A palavra referência foi uma das mais usadas para falar de Glória Maria, desde que sua morte foi anunciada. Colegas de profissão e personalid­ades de várias áreas, sobretudo negros, dimensiona­ram o quanto a presença da jornalista na emissora mais importante do país - desde os anos de 1970 - foi fundamenta­l para fornecer esse espelho tão importante para a nação. No encerramen­to do Jornal Nacional, profission­ais de todas as redações da Globo no país bateram palmas para ela, em reverência à trajetória de mais de 50 anos de TV.

“Ela foi uma presença fundamenta­l para mim, assim como para outras colegas negras”, disse Maju Coutinho, atual apresentad­ora do Fantástico. “Referência no telejornal­ismo brasileiro. Referência para mulheres jornalista­s. Referência para negras jornalista­s. Referência”, completou a também jornalista Flávia Oliveira, da Globonews.

Maju e Flávia são bons exemplos da abertura de caminhos na televisão para pessoas negras - que Glória Maria desbravou, mesmo sem levantar bandeiras. Por isso, ficava chateada quando era cobrada para se manifestar: “Isso é uma coisa que venho fazendo minha vida inteira, só de ser quem sou, não tem posicionam­ento maior do que esse”, disse em entrevista ao Roda Viva.

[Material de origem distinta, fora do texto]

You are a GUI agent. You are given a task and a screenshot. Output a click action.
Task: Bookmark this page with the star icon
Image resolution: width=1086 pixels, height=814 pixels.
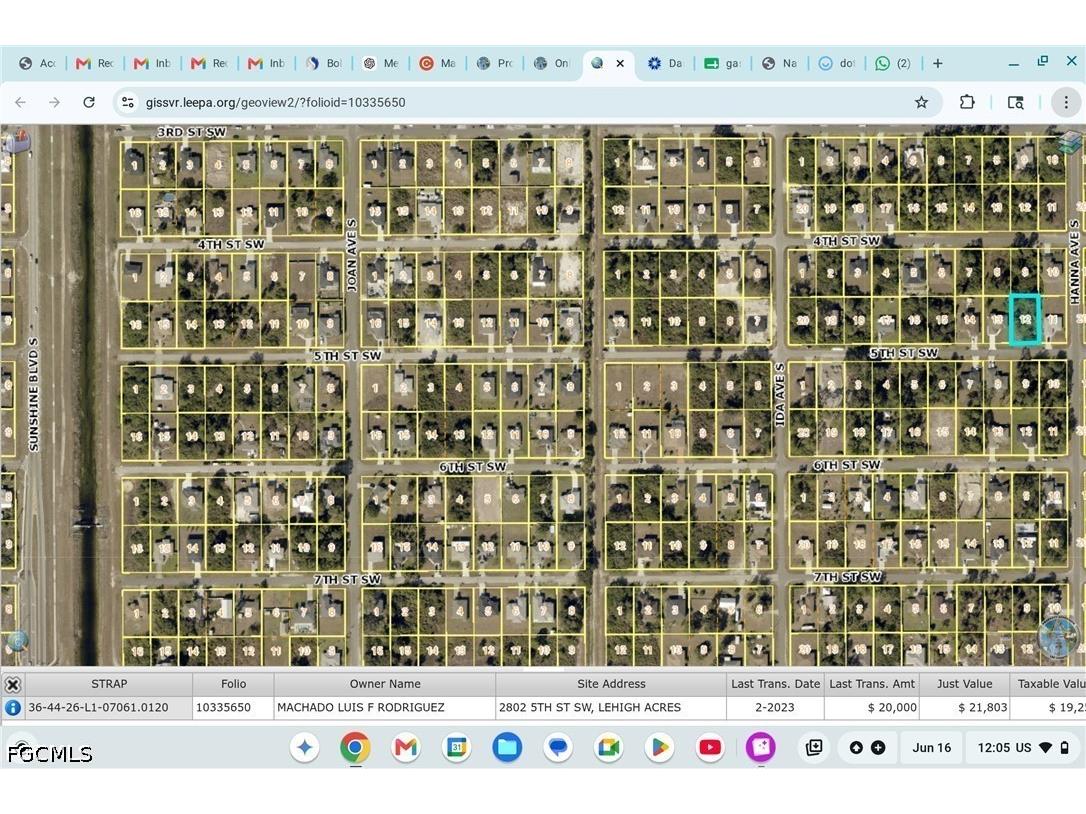(921, 103)
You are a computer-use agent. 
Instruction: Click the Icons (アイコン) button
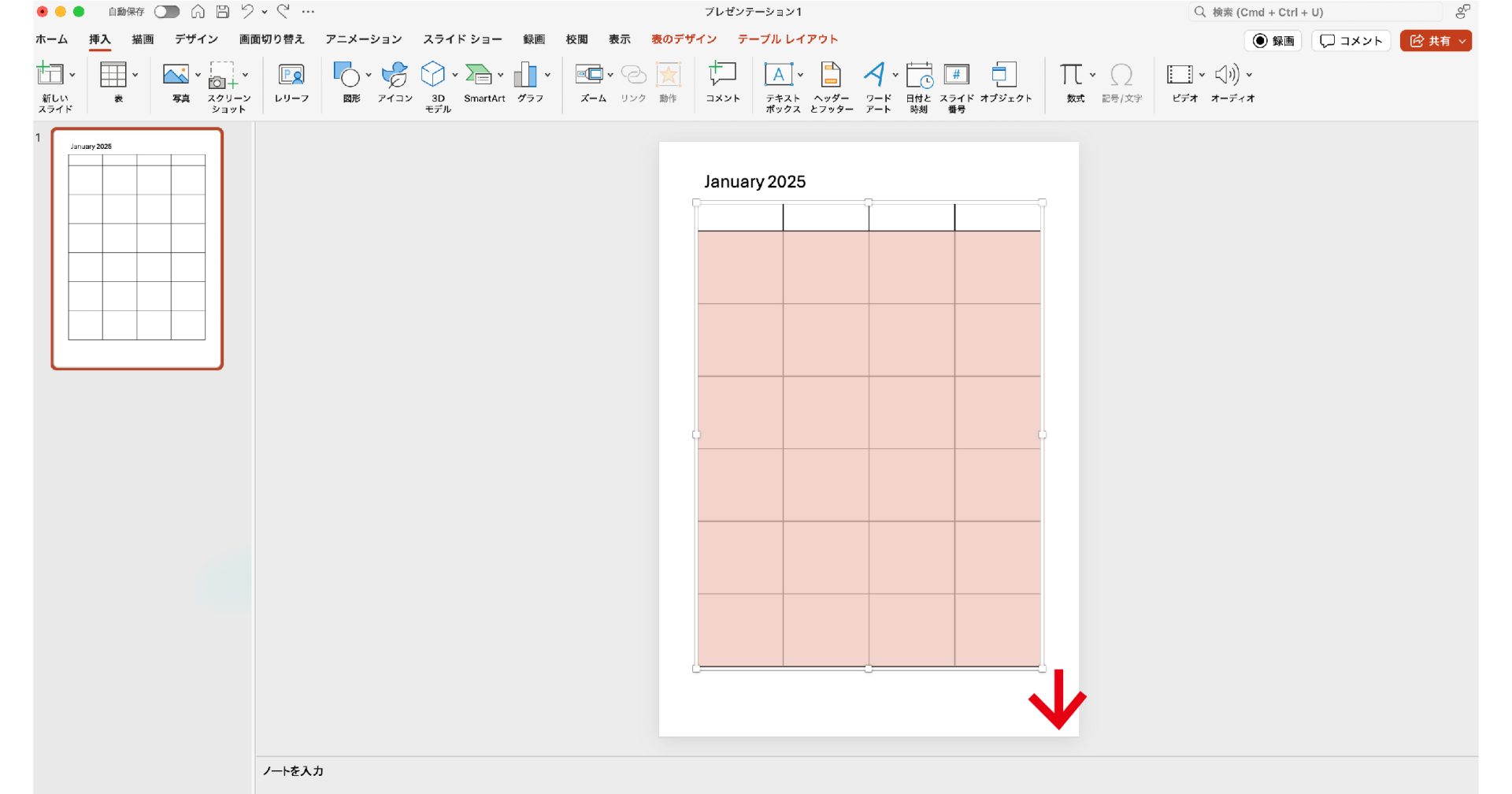395,76
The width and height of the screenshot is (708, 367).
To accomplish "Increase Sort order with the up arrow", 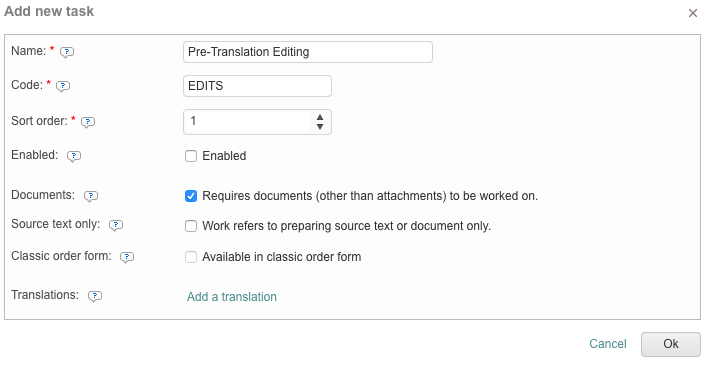I will coord(320,117).
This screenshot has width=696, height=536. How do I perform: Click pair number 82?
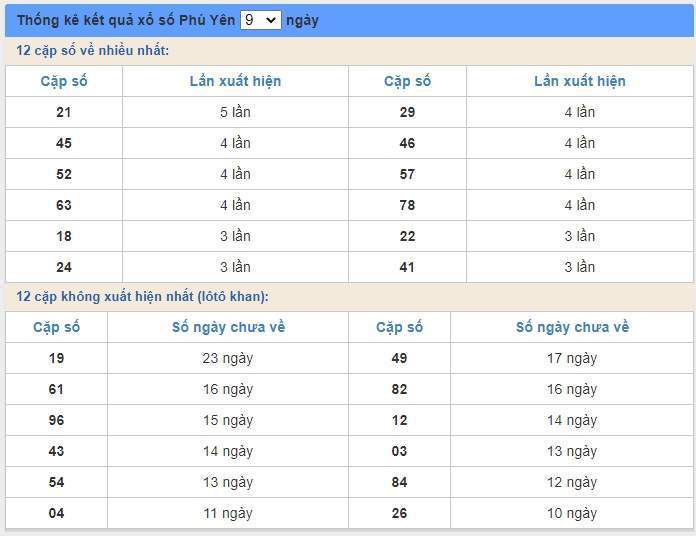pos(399,389)
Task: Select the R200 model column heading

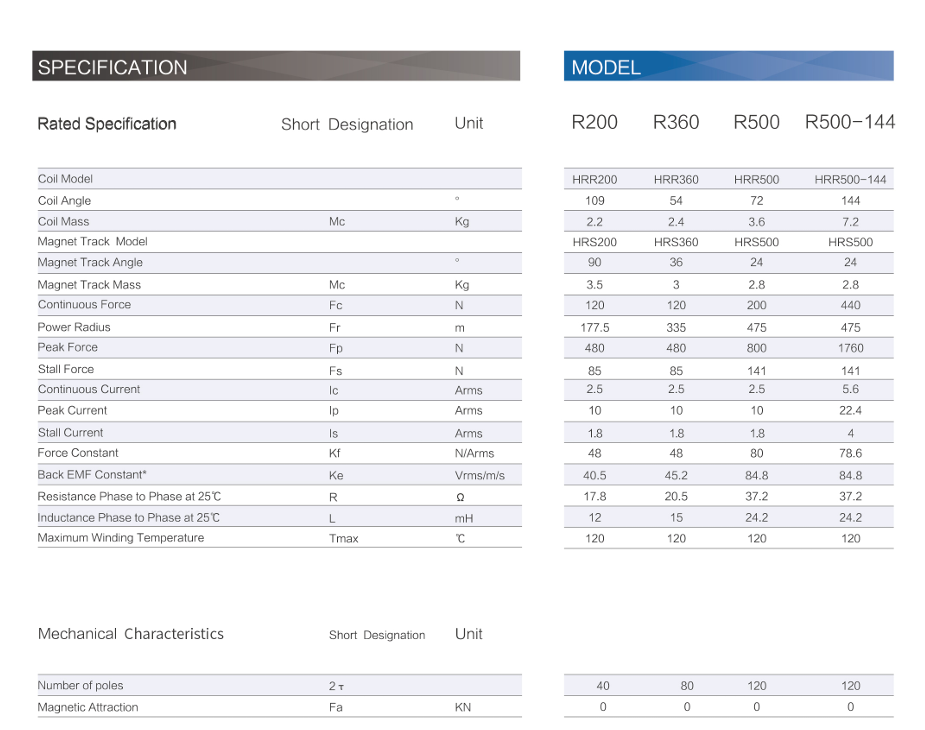Action: [x=594, y=123]
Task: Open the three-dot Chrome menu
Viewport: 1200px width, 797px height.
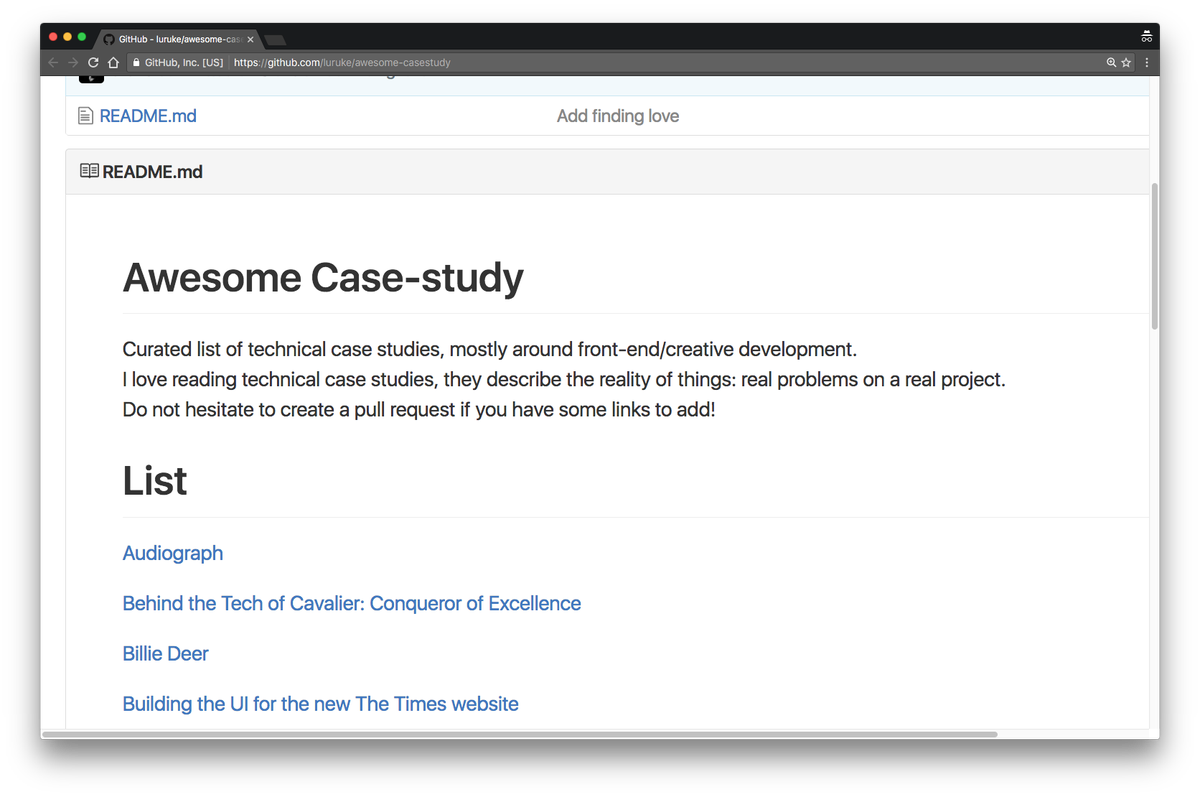Action: click(x=1146, y=62)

Além de ser a primeira jornalista negra a ter destaque na televisão brasileira, ela foi pioneira também ao se tornar a primeira pessoa no país a usar a Lei Afonso Arinos para denunciar e se proteger contra o racismo. O fato ocorreu nos anos 1970, quando ela foi impedida por um gerente de entrar pela porta da frente de um hotel no Rio de Janeiro para fazer uma entrevista.

“Racismo é uma coisa que eu conheço, que eu vivi, desde sempre. E a gente vai aprendendo a se defender da maneira que pode. Eu tenho orgulho de ter sido a primeira pessoa no Brasil a usar a Lei Afonso Arinos, que punia o racismo, não como crime, mas como contravenç­ão. Eu fui barrada em um hotel por um gerente que disse que negro não podia entrar, chamei a polícia, e levei esse gerente do hotel aos tribunais. Ele foi expulso do Brasil, mas ele se livrou da acusação pagando uma multa ridícula. Porque o racismo, para muita gente, não vale nada, né? Só para quem sofre”, relatou ao longo de um programa da Globo sobre racimo, em 2020.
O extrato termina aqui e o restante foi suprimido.